Task to carry out → Retype the rows below line for line, with nothing changed. Leave the pictures out of your copy.

Collected data

============

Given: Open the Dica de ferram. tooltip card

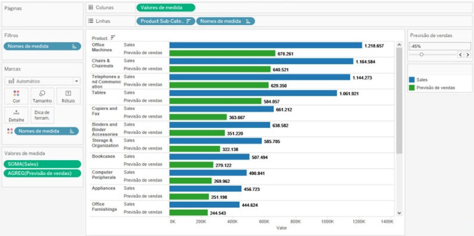Looking at the screenshot, I should pyautogui.click(x=42, y=115).
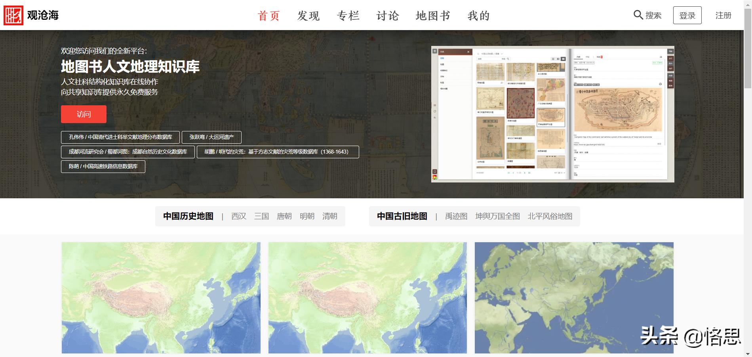
Task: Switch to the 讨论 page
Action: click(x=388, y=16)
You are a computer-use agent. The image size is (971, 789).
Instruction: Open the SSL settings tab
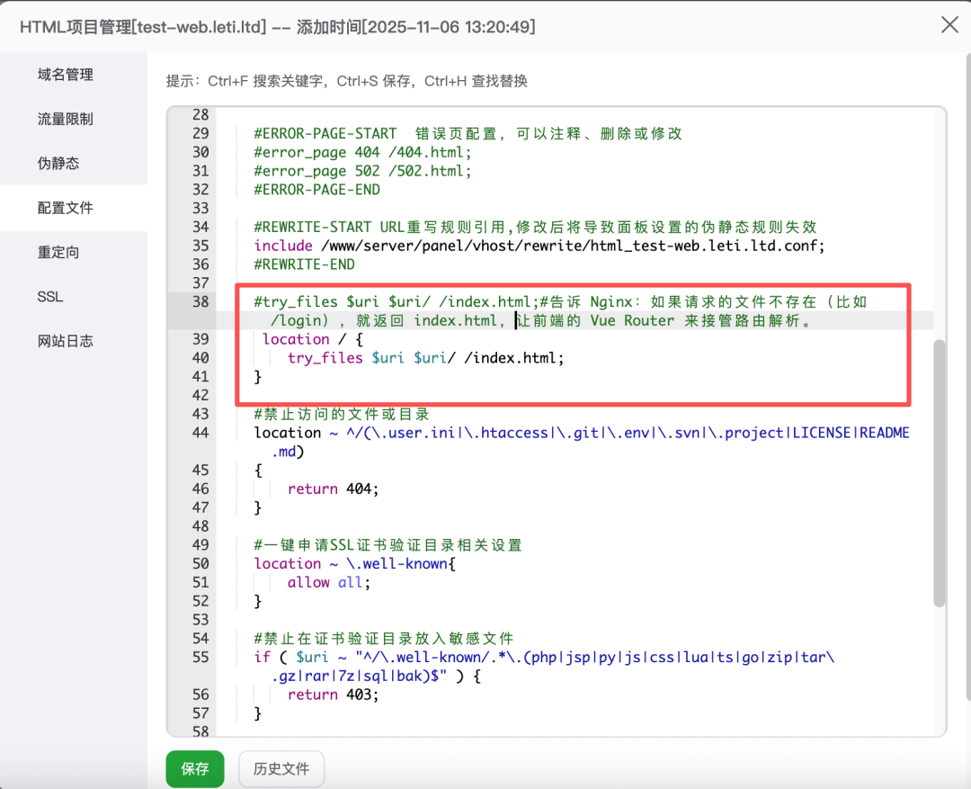pos(50,297)
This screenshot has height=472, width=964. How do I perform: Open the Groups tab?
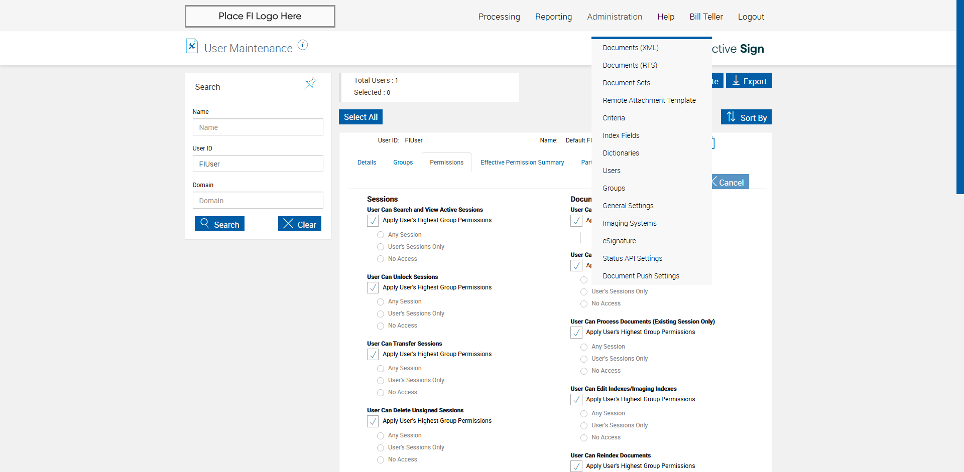tap(403, 163)
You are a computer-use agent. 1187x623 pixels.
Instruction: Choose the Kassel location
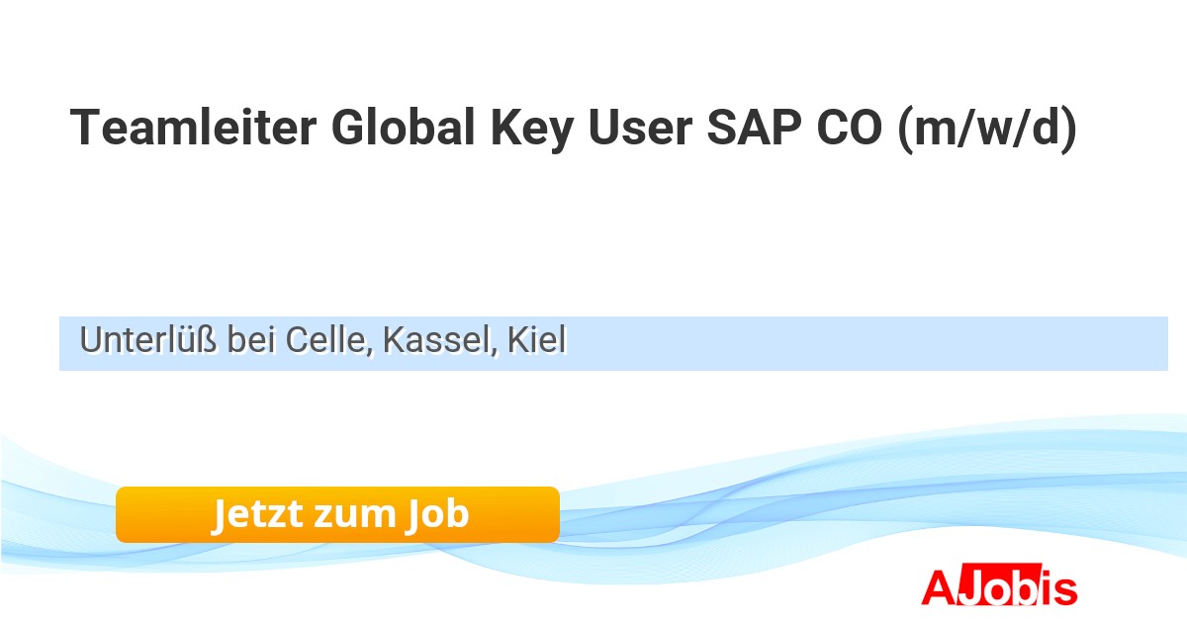[x=434, y=341]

============

Complete answer →
Given: Open the Dica de ferram. tooltip card

Looking at the screenshot, I should pyautogui.click(x=42, y=115).
Task: Switch to the 讨论 page
Action: click(x=388, y=16)
You are a computer-use agent. The image size is (971, 789).
Instruction: Open the SSL settings tab
pos(50,297)
This screenshot has height=472, width=964. How do I perform: Open the Groups tab?
tap(403, 163)
You are a computer-use agent. 1187x623 pixels.
Instruction: Choose the Kassel location
[x=434, y=341]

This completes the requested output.